Supplied text
● ● ● ●
This is another reason I now power my Tivo off once a day on a timer for 2 minutes. I have also found that this course of action prevents my Tivo rebooting when using more demanding Tivoweb apps. When I did not regularly reboot my Tivo it would always end up rebooting sooner or later while using a more demanding Tivoweb application. It seem regular rebooting avoids the cumulative memory overflow problems that lead to this happening and to not keeping last call data in the Phone module updated.


----------



## JudyB (Jan 25, 2006)

cwaring said:


> Okay, well I _was_ goingto day that I would wait a couple of days while the data is updated before posting any error as, of course, they may have been fixed in the data that we were _supposed_ to have by now; but it looks like I'm too late


I posted the details because this is overnight tonight and I was sceptical about whether or not this really was due to the lack of recent data.
We have now had a successful call and the data for FXUK still seems to be wrong. We currently have a large overrun for Murder One on the assumption that the data *is* wrong. I will post an update tomorrow when I have found out which data was correct!


----------



## cwaring (Feb 12, 2002)

Fair enough. Just FYI, DigiGuide has "Murder One" is listed as 02:10 to 03:10 tomorrow morning and 03:10 to 04:10 on Dec 3.


----------



## ...coolstream (Dec 10, 2005)

SC on 27/11/07 @ approx 23.30 had GD to 17/12/07
forced call @ 00:06 fixed GD to 18/12/07

two strange things of note:
1) SC has moved from early hours of morning to approx midnight with no manual 'meddlings' on my part for a good couple of months
2) even so late on 27/11, my GD was a day behind with the scheduled call but the manual call 30 minutes later bought me up to date.


----------



## OzSat (Feb 15, 2001)

1: TiVo avoids automatic calls between something like 9am and 6pm - so will jump straight from morning to evening.

2: TiVo takes around 30+ minutes to process data - so a call at 10pm will not actually show any data until around 10.30pm at least. Also there is an instant each day when the data becomes available - so TiVo A 'phoning one minute later than TiVo B could get an extra day!


----------



## ...coolstream (Dec 10, 2005)

ozsat said:


> 1: TiVo avoids automatic calls between something like 9am and 6pm - so will jump straight from morning to evening.


Is that USA or UK time? My calls had been occuring at around 3am(UK), so it seems strange that they appear to have dropped back to midnight-ish.
● ● ● ●
[A run of records]
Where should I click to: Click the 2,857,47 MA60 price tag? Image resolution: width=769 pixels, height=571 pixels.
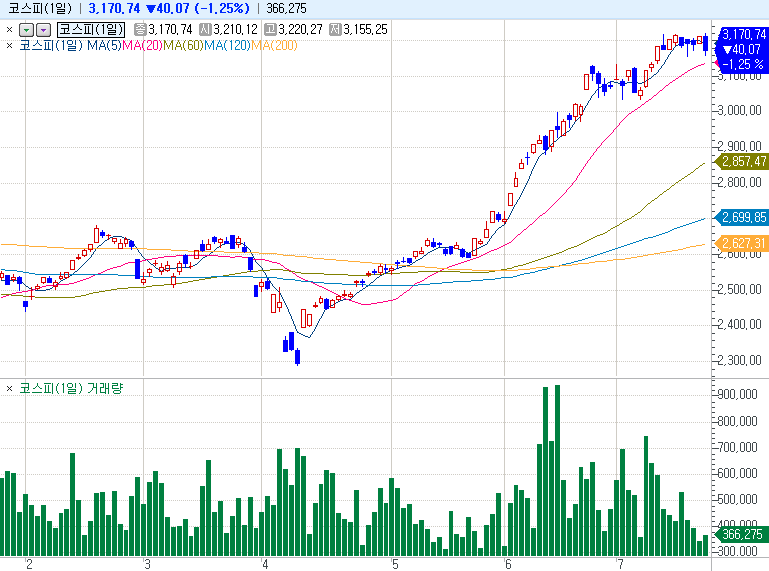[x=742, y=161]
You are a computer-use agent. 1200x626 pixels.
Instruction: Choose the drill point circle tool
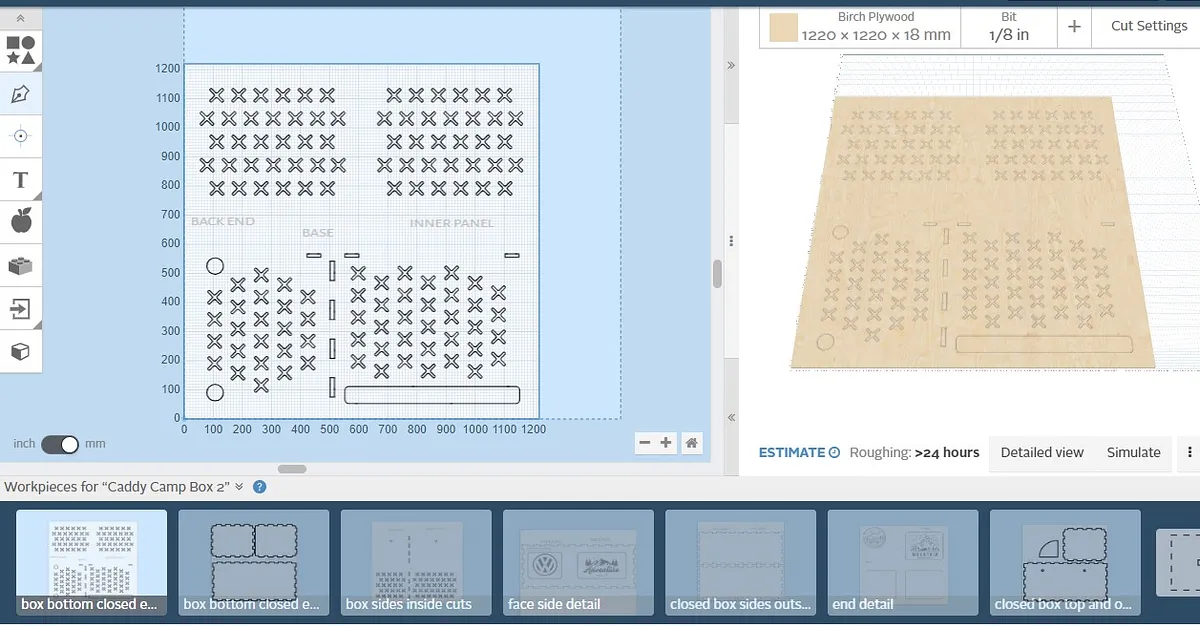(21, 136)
● ● ● ●
To be done
**a.** Render the records from the line containing "You are a computer-use" through the final line of the records as a Markdown table with the columns Row and Line, skipping blank lines and omitting the pictures.
**b.** Write the next post in the forum thread about TiVo daily data calls.

Response list
**a.**
| Row | Line |
|---|---|
| 1 | You are a computer-use agent. 1200x626 pixels. |
| 2 | Instruction: Choose the drill point circle tool |
| 3 | (21, 136) |

**b.**
ozsat said:


> 2: TiVo takes around 30+ minutes to process data - so a call at 10pm will not actually show any data until around 10.30pm at least. Also there is an instant each day when the data becomes available - so TiVo A 'phoning one minute later than TiVo B could get an extra day!


Is the instant a fixed time? If so, it looks like 23:30-00:00 is not a good time for a DC to get all available data.


----------



## Pete77 (Aug 1, 2006)

...coolstream said:


> Is the instant a fixed time? If so, it looks like 23:30-00:00 is not a good time for a DC to get all available data.


I think 2am is a better time if you want to be sure that you are getting data for the maximum number of days ahead possible.

You can fix the call time your Tivo calls at using a couple of available hacks if you have Tivoweb and network access but of course if we all do that then Tivo's data servers may become overloaded with Tivos calling in.


----------



## ...coolstream (Dec 10, 2005)

I must admit that it would make sense to update when phonelines and weren't being used and the tivo was happily recording or playing. Then again, I'm not sure how much extra impact a GD download and indexing would have on the tivo.

Because the system hasn't really given me any great problems with its arbitrary download times, I'm happy to carry on this way because, as you rightly say, if everyone went for the 2am slot, what was once a good time could well become .

What I am more interested interested in is whether any particular times are not favourable for a complete download. Granted, the example I quoted was only a day out (and well in advance), so pushing for GD to 18/12 was more for testing purposes.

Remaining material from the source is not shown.